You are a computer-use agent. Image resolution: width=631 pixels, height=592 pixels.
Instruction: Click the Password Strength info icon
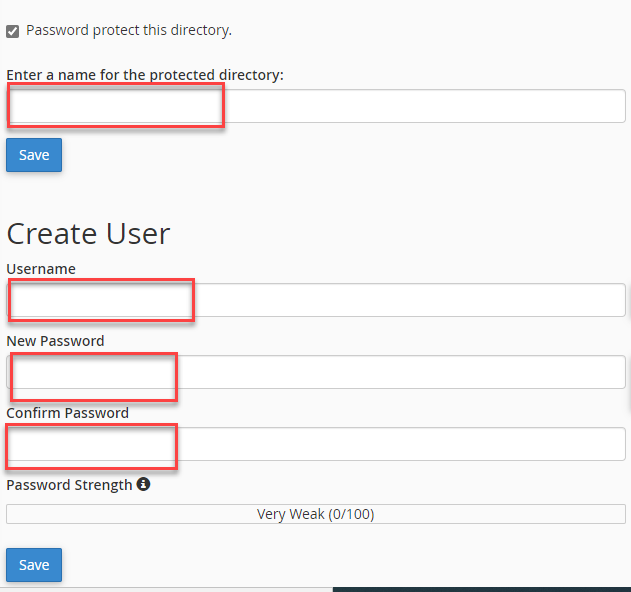143,484
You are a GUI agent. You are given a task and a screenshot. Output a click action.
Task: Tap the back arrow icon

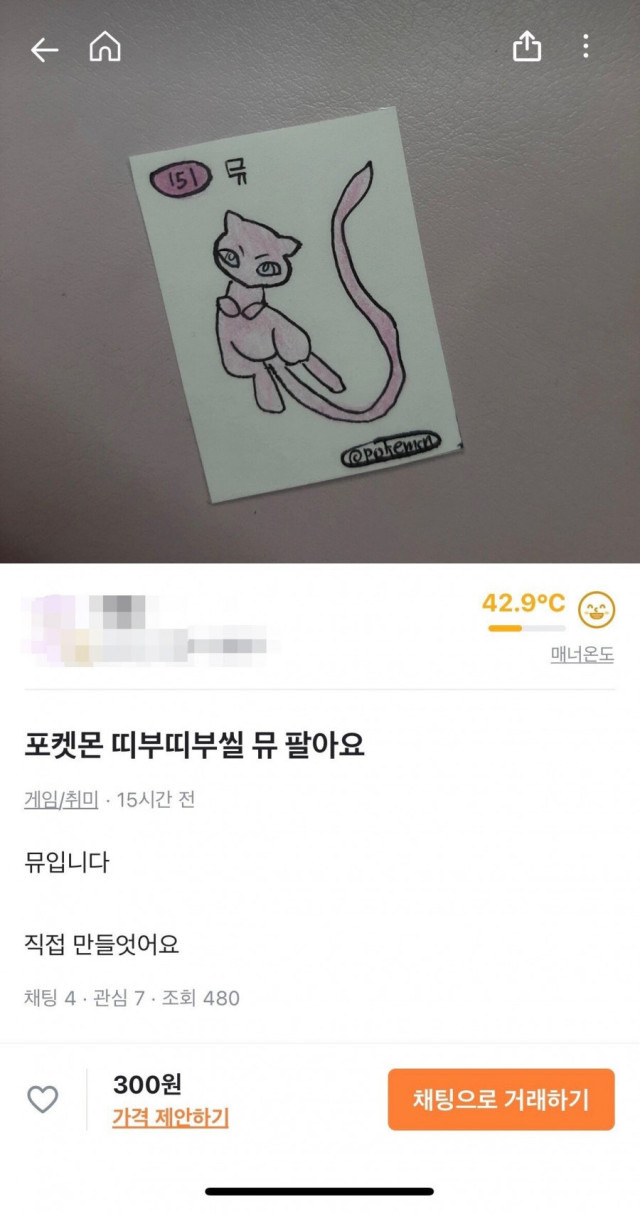[44, 49]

------------------------------------------------

Your goal: The lines from the one containing "You are a GUI" to the last line of the records, both included: print exactly those and nothing else, leaving out any pictures.

Written answer:
You are a GUI agent. You are given a task and a screenshot. Output a click action.
Task: Tap the back arrow icon

[44, 49]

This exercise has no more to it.